Some topics for discussion (III)
 Even scientists usually conceptualise childhood
through the most usual social representations of
childhood in our social-cultural context (Chombart de
Lauwe, 1971; 1984; 1989; Casas, 1995; 1997).
 Traditionally there has been a strong reluctance of
social scientists to accept children's self-reported
information as reliable (in agreement with the adult's
social representation of children as not-yets Verhellen, 1992; Casas, 1996). The consequences have
been dramatic in some arenas, as for example judicial
processes (Casas, 1997).
 If we overview the research labelled children's
quality of life studies, we find very few publications
in which children have been asked anything.
Some topics for discussion (III)
 The most usual research in that field is about the attribution of
needs, or the perceptions of quality, that adults (experts or
parents) do about children.
 That is a misuse of the concept "quality of life", because it
betrays the basic definition of the concept: people own
perceptions, evaluations, and aspirations. So, in practice, what is
referred as research on children's quality of life, some times is
not truly on the quality of their lives but on other's perceptions
or opinions about their lives.
 Disagreements between children's perspectives about their own
lives and adult's perspectives about children's lives are an
important dimension of social life.
 Adolescents and youngsters in general are well-known as
much more "risk-takers" than adults; having new amusing
experiences, knowing their limits, is very important for them.
 For adults "security" is much more important.

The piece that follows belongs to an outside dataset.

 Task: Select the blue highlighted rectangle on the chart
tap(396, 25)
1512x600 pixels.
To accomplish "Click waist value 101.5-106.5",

 For youngsters, security measures imposed by adult may be
considered simply limitations to their freedoms and "must
not" be taken into account; and so on.
Some topics for discussion (IV)
 We must not forget that the psychosocial context in
which such disagreement happens is based in both,
adults and youngsters, considering each others as
different social groups or categories.
 Their behaviours happen in what social psychologists
call processes of inter-group categorial
differentiation (Casas, 1995). It is a big challenge to
try to deeply understand why adults we are so
"interested" in keeping children and teenagers as a
completely differentiated social category, instead of
trying to build up social consensus with the new
generations. That is also one of the basic points to
understand why adults we are often so reluctant when
we speak about the need of increasing children's
social participation.
Some topics for discussion (V)
 It is adult's orientation and competence that
raises the difference of children's competence
(Garbarino, Stott et al., 1989).
It will be adults’ orientation and political priorities
that will raise the difference of a better
understanding with the younger generations. Taking
their perspectives as a serious component of social
life involves systematically collecting data about their
social conditions of living, including self-reported data
about their perceptions, evaluations and aspirations
(on their lives, on their society, on the services they
get from their city and their society).